Menyadari raut wajah Gracia yang berubah jadi murung, Veranda memotong ucapan Gracia. “Gre, kamu suka warna ungu, kan?”
“I-Iya Kak. Kenapa?”
“Itu yang lagi kamu pegang bagus. Kenapa gak yang itu aja, Gre?”
“Emm? Ini? Kak Ve gak masalah?”
“Kenapa mesti masalah? Cobain aja.”
Graciapun mengangguk, lalu mengikuti perintah Veranda. Sementara dari kejauhan, seseorang yang sedang menaiki escalator seperti memperhatikan Veranda-Gracia. Siapa lagi kalau bukan…
“Ha-Hachiihh!!” Suara bersin cukup keras keluar dari mulut seseorang, orang itu langsung mengusap hidungnya dengan jari telunjuknya.
“Kak Kinal gak papa? Flu?” Tanya gadis disamping Kinal yang sedang makan pocky itu.
“Gak, gak papa. Le, makan dulu yuk. Laper nih gw.” Michelle melihat jam tangannya, memang jam sudah menunjukkan waktu untuk makan siang.
“Boleh, Kak.”
“Mau makan dimana?”
“Aku ikut Kak Kinal aja.”
“Yee, jangan gitu lah. Yaudah jalan dulu dah.” Michelle hanya mengangguk.
Keduanya melanjutkan perjalanan dalam keheningan, hanya sapaan dari beberapa fans yang lewat yang membuat suara mereka keluar dari mulut mereka. Saat hanya berjalan berdua, hanya suara renyahan pocky di mulut Michelle yang terdengar.

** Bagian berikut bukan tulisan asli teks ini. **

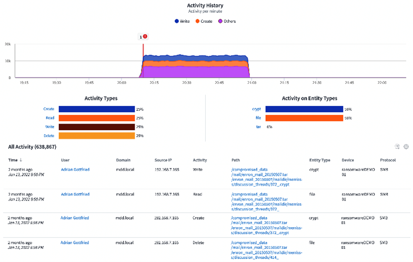
Task: Click the red alert icon on chart
Action: point(145,36)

Kecanggungan diantara keduanya masih begitu terasa. Kinal selalu menatap ke arah kanannya, begitu juga Michelle yang selalu menatap ke arah kirinya.
Michelle merasa dirinya bisa gila bila terus begini. Hatinya menjerit. Ingin lebih dekat tapi tak mampu. Sekadar memulai obrolan diapun tidak berani. Dia tahu dan sadar bahwa Kinal sudah milik seseorang yang mungkin tidak bisa disaingi Michelle. Senyum miris terukir di wajah gadis yang kadang akrab disapa Lele itu. Bulir air matanya bisa jatuh kalau saja Kinal tidak memanggilnya.
“Le, bagi pocky-nya satu dong~” Pinta Kinal dengan manja.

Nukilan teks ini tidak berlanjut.